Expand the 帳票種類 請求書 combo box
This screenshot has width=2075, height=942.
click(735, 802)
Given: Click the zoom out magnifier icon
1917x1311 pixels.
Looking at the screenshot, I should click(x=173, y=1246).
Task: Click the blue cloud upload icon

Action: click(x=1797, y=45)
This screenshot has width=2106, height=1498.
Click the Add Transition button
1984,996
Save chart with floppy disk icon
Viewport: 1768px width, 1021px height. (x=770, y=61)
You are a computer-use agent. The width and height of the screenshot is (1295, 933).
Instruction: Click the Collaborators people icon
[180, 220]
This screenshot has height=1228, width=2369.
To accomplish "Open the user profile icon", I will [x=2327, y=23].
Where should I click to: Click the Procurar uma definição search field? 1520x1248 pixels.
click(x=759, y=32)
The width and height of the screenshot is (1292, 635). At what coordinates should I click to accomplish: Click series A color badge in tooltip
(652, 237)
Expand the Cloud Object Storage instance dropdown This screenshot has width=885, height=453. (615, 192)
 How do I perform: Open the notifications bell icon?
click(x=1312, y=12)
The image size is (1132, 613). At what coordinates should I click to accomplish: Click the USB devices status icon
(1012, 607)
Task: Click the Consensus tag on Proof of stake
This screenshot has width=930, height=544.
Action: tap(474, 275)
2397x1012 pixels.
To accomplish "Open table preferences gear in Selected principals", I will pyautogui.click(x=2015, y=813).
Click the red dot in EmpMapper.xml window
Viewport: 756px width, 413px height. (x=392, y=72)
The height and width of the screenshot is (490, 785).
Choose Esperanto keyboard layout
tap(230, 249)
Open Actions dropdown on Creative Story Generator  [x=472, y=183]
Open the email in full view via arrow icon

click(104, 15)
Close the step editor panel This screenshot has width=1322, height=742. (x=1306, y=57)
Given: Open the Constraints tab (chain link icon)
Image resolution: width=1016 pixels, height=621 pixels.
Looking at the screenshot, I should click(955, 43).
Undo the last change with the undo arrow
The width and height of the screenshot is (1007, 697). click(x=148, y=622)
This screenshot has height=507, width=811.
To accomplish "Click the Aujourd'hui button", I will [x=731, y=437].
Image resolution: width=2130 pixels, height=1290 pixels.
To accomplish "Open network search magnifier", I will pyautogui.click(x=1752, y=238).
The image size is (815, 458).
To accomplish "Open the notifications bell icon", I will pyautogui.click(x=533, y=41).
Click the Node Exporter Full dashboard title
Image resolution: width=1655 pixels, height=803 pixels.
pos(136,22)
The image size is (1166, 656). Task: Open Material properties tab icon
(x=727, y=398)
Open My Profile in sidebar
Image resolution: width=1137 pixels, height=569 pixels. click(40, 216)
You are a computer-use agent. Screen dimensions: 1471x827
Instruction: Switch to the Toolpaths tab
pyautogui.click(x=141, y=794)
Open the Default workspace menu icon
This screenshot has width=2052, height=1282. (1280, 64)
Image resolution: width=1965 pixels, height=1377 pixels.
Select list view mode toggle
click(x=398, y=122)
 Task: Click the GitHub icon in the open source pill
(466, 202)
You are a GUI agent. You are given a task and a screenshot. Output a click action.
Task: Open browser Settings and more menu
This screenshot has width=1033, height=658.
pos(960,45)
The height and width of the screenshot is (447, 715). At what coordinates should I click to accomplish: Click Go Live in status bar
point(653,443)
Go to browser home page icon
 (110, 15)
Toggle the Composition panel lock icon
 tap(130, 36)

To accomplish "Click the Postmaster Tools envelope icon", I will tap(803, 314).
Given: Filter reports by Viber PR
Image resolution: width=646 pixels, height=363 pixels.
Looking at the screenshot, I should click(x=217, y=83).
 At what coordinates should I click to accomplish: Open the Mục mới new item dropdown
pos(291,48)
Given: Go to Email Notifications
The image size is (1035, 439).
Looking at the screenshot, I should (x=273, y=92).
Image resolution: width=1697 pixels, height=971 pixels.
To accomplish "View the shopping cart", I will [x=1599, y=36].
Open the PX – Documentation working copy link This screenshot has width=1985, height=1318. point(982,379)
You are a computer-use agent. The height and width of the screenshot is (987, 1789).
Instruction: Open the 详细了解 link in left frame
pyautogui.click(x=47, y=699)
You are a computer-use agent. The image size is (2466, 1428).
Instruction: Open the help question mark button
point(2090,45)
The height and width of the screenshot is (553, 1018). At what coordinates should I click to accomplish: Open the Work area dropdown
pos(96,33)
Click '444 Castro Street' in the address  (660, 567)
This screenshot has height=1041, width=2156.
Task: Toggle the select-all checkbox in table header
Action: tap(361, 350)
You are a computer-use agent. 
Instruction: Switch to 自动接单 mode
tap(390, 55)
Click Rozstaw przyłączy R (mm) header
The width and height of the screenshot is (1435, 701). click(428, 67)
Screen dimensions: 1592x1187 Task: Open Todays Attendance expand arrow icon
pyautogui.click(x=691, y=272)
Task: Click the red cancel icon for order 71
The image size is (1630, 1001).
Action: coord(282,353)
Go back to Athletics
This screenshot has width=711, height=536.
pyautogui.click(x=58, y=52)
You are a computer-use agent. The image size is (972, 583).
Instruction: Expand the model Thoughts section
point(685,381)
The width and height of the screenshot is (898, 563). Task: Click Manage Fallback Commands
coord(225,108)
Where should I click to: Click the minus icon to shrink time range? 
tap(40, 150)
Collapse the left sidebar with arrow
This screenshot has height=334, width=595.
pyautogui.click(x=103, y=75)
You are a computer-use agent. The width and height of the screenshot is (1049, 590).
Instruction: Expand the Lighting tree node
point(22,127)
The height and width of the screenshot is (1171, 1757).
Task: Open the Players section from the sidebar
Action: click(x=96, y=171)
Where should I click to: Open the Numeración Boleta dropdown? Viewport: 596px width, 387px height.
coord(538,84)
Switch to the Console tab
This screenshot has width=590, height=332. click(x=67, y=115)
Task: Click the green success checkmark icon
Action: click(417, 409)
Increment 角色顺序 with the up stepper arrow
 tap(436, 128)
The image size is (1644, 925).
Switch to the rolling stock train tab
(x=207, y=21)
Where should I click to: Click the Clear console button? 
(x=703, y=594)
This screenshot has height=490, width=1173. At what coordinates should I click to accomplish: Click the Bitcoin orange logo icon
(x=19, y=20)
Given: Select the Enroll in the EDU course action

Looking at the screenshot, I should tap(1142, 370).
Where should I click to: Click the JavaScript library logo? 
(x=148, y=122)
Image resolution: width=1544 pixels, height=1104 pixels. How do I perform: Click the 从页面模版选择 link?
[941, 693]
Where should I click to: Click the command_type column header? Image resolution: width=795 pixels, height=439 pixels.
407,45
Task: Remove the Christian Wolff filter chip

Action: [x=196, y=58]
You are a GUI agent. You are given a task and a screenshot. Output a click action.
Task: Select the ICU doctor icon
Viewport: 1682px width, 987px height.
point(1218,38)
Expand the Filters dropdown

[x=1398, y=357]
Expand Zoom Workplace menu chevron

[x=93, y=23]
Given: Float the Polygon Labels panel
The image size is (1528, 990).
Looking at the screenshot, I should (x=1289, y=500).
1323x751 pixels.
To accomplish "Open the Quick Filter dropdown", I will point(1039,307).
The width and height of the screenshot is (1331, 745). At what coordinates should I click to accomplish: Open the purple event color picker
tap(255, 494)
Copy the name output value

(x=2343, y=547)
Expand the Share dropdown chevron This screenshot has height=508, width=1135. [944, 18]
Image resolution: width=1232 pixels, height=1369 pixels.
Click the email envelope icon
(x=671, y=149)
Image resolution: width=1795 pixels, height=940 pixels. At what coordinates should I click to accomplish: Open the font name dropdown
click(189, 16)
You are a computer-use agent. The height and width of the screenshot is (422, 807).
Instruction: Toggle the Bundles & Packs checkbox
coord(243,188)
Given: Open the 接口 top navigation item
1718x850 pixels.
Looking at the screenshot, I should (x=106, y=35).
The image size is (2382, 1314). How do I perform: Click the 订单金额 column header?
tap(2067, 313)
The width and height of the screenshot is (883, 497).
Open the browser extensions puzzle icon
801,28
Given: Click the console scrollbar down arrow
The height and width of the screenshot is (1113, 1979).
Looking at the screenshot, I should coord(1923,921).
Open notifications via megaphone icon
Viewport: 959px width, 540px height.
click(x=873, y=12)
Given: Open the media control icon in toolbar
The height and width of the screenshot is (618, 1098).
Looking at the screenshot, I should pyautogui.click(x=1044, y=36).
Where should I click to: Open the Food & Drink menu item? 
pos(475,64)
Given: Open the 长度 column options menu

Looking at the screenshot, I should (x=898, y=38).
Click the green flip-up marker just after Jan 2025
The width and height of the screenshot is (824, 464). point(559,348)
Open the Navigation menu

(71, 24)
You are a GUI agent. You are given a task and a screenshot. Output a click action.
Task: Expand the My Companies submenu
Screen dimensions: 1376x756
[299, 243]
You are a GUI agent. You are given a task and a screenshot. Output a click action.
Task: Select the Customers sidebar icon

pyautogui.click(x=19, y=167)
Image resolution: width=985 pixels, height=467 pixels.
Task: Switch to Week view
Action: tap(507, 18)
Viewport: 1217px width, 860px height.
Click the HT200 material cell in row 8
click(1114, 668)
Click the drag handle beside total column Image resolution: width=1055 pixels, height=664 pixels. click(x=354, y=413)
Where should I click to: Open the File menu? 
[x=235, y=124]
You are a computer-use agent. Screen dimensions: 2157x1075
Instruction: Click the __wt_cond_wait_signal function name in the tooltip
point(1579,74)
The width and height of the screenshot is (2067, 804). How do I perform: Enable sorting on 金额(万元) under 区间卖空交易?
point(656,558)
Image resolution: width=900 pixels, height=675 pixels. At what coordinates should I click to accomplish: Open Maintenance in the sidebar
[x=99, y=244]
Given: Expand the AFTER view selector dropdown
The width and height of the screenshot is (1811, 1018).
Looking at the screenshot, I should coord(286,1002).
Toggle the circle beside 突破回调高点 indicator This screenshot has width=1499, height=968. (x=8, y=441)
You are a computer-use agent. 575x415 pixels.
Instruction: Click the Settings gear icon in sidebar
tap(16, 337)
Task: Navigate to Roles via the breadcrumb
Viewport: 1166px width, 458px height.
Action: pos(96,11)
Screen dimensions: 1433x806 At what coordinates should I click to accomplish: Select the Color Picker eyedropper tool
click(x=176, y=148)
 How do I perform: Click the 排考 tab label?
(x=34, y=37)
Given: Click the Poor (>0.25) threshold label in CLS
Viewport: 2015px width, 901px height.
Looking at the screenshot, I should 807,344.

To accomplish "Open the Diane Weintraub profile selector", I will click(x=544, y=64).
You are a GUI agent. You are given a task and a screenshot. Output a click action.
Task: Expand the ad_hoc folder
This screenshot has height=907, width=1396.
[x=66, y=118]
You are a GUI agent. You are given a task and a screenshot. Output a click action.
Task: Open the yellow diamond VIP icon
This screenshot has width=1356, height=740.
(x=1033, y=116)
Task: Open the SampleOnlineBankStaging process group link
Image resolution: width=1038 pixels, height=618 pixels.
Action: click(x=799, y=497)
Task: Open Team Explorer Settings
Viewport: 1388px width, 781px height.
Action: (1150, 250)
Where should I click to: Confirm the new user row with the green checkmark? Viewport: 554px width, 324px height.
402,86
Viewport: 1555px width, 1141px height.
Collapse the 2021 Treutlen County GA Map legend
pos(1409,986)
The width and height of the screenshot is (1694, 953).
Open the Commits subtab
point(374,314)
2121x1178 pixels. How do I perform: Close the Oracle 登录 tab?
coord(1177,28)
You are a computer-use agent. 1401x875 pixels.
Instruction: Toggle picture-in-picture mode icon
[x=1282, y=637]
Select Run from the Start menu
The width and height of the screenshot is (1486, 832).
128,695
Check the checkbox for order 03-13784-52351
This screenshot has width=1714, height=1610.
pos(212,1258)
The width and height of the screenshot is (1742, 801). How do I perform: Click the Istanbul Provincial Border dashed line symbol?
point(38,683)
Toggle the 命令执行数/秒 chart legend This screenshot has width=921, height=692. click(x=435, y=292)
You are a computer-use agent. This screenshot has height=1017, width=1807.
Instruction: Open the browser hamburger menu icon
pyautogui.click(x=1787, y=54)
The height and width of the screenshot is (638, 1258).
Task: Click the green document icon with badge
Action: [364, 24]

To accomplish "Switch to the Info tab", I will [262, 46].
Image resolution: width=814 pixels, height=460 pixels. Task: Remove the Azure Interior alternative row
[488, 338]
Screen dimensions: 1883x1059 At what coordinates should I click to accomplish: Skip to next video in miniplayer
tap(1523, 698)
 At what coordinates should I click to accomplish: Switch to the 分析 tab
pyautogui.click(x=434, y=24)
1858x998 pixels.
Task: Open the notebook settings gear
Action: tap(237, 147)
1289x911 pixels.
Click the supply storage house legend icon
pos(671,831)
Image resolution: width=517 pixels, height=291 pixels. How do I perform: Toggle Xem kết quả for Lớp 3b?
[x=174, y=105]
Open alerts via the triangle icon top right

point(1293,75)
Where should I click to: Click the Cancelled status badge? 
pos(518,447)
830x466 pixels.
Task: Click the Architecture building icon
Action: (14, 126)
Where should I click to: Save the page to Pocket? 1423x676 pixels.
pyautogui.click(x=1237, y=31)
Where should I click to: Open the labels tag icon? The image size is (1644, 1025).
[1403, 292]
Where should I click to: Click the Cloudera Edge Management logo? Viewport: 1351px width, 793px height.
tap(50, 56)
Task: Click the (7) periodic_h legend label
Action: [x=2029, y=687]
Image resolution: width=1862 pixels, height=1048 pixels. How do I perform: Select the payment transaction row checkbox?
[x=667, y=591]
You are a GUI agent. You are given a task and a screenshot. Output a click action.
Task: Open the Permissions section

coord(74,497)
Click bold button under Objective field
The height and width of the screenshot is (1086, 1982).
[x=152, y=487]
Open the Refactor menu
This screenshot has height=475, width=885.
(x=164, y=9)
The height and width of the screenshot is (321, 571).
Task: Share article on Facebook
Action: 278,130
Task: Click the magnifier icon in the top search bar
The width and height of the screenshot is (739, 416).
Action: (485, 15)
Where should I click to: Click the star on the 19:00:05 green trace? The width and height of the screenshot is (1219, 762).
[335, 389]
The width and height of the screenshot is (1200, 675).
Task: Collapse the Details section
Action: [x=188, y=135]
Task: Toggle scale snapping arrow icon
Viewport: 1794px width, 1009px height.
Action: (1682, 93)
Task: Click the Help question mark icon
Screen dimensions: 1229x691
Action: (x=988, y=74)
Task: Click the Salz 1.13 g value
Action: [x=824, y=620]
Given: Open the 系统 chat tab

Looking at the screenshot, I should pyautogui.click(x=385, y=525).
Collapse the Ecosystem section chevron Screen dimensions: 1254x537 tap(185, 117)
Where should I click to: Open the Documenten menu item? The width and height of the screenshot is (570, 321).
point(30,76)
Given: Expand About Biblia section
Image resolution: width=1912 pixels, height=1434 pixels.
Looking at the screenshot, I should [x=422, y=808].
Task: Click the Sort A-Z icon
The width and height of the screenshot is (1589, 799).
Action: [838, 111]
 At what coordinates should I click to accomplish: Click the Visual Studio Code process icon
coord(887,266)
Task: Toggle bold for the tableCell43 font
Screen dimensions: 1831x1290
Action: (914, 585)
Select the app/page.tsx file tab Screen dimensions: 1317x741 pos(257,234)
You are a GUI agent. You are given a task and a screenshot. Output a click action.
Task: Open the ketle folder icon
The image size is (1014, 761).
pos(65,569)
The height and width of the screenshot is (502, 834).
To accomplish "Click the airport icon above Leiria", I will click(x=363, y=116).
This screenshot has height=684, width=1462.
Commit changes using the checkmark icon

----------------

> **To do**:
Count how many lines of the listing include "folder". Nothing but the number is wanted.

> **Answer for this exercise**:
2